Come inserire il frumento in un piano di rotazione?
Fare rotazione è positivo, la letteratura scientifica lo conferma. Fare monocoltura significa rese minori, maggiori resistenze e maggiore richiesta di agrofarmaci. Però, in tanti casi, non ci sono alternative economiche: il sud è un caso classico, dove molte zone non hanno alternative valide al frumento. Si pensi di nuovo alla Toscana, con la Maremma, o alle colline marchigiane: la rotazione potrebbe essere fatta con girasole oppure con foraggere come trifoglio o erba medica, è vero. Però, spesso la siccità pone rischi elevati oppure non ci sono mercati di sbocco, magari perchè la zootecnia è ormai scomparsa.
Quali sono le problematiche legate all’Ecoschema 4?
Il primo problema è che l’Ecoschema 4 è troppo complicato: richiede l’avvicendamento con colture miglioratrici con vincoli eccessivamente complessi; ad esempio per alcune colture non è possibile fare trattamenti, per altre si. In secondo luogo, la remunerazione è stata appena di 50 €/ha (secondo gli ultimi dati di AGEA), a fronte di una previsione di 110 €/ha. Questo non può soddisfare l’agricoltore: la prospettiva è che nel 2025 ci sia una forte riduzione nell’adesione.
In generale, che impatti avrà la Farm to Fork sulla cerealicoltura?
Tre sono gli ambiti di cambiamento importanti per i cerealicoltori: agrofarmaci, fertilizzanti, agricoltura biologica.

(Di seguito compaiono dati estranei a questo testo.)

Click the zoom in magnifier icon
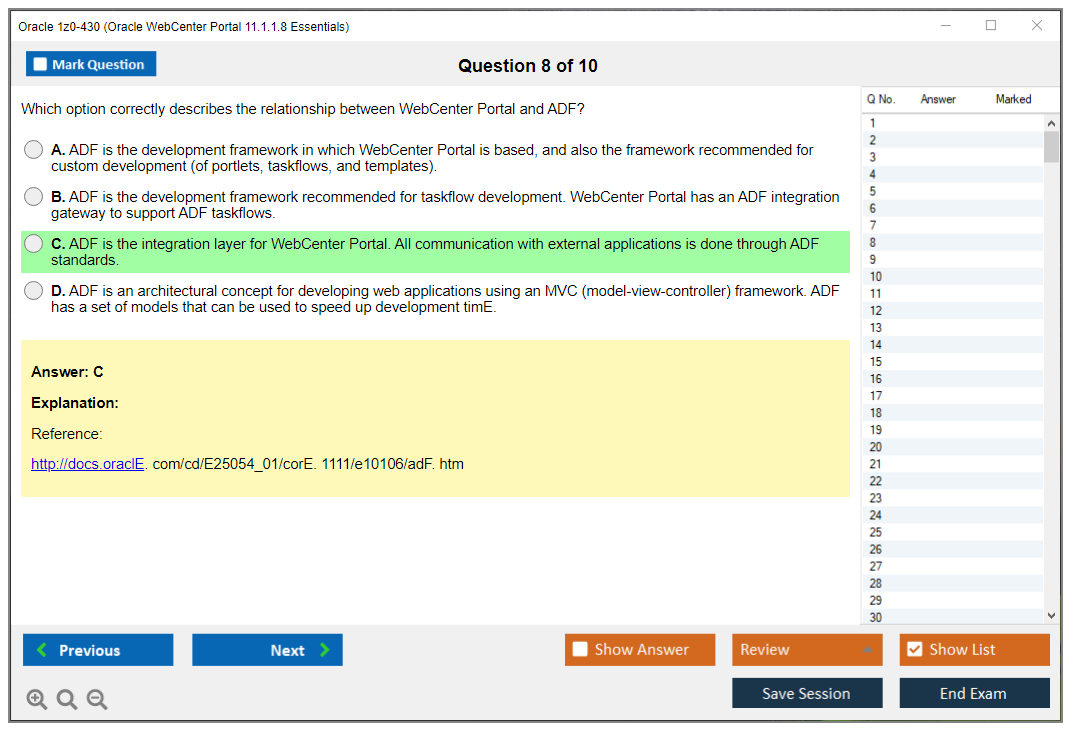[x=37, y=700]
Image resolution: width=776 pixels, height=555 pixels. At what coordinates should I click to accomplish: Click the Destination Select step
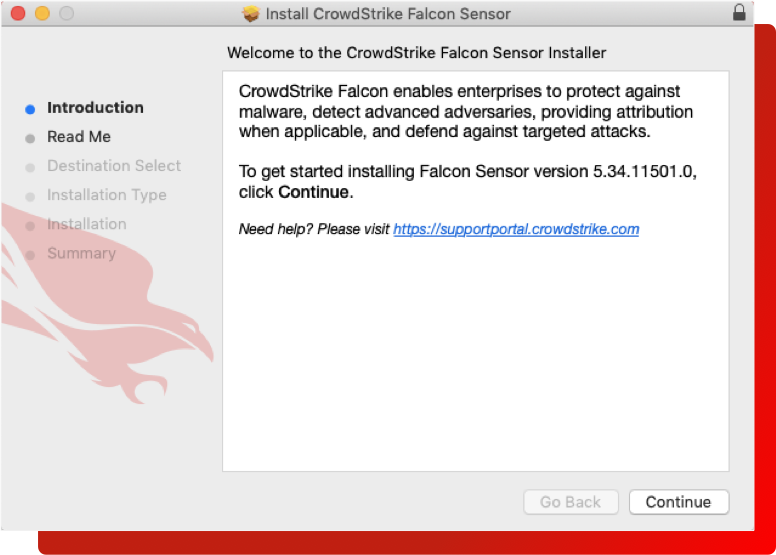pyautogui.click(x=114, y=166)
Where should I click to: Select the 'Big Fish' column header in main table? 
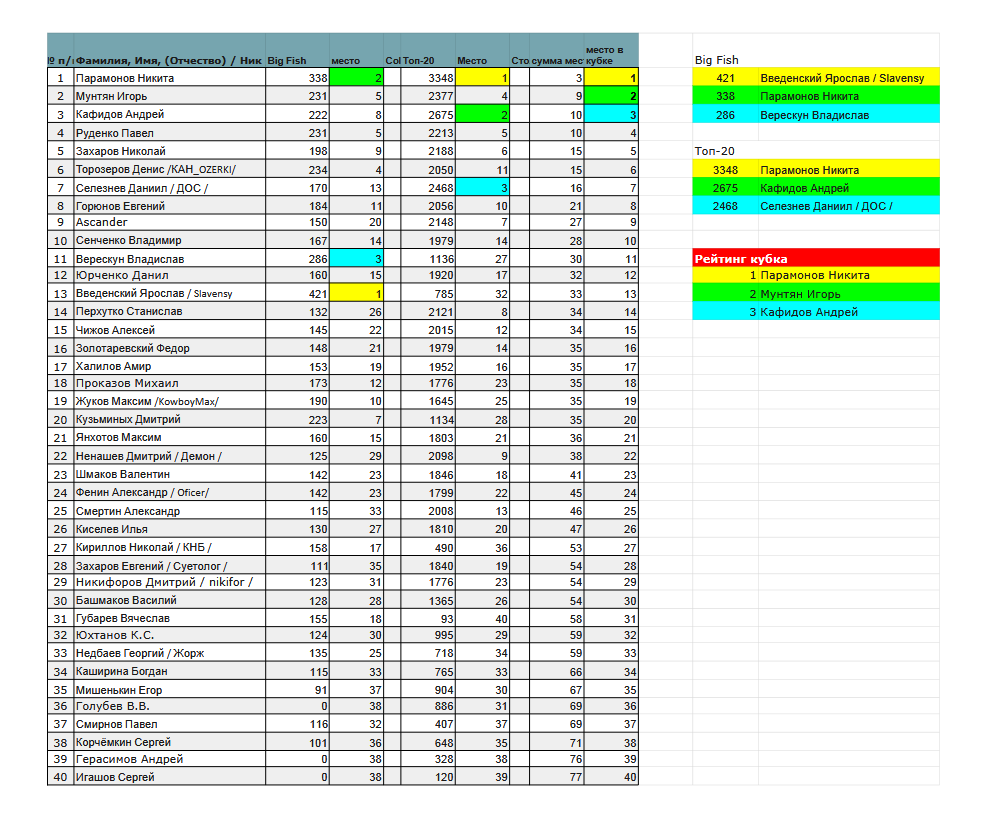click(x=297, y=60)
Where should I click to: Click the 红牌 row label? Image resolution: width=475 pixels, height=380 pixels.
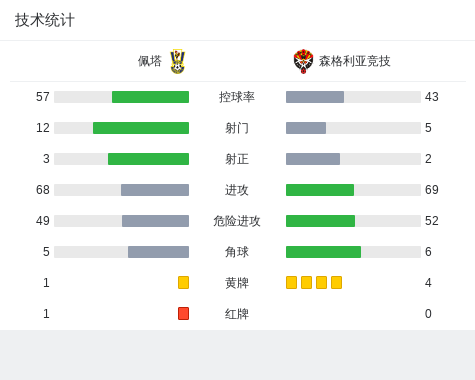[237, 314]
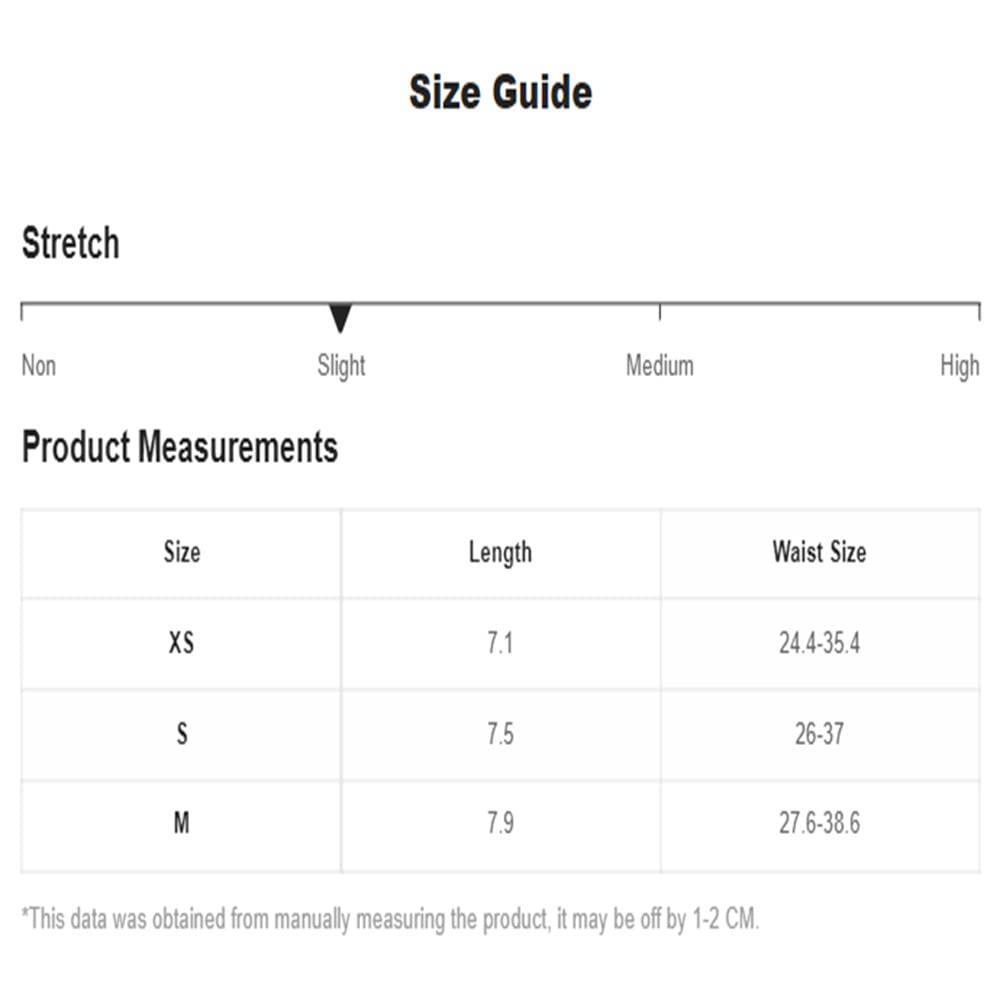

Sulla riduzione degli agrofarmaci, il problema maggiore è che, ad oggi, non è facile trovare metodi alternativi ai prodotti di sintesi, sia per il diserbo che per le malattie fungine. L’Europa ha già bocciato il percorso avviato attraverso il Parlamento: avrebbe implicato una riduzione del 62% da qui al 2030, assolutamente impraticabile e problematico per i cereali. Ciò non significa che la direzione futura non sia questa: è vero, però, che il percorso richiede più tempo e condizioni adeguate per sostituire la chimica di sintesi. Ad esempio, attraverso piante più resistenti: qui la genetica può dare un contributo importante. Ancora, si possono mutuare soluzioni dall’agricoltura biologica, si pensi alla lotta agli insetti dannosi o alle malattie fungine, al diserbo: i metodi sono promettenti ma non ancora cantierabili.
Quindi la prospettiva è la Farm to fork, ma nei tempi adeguati. Ricordiamoci che l’agricoltore deve produrre, altrimenti non fa reddito: la chimica di sintesi può essere superata ma con valide alternative, l’inovazione e la ricerca stanno lavorando e hanno bisogno di tempo.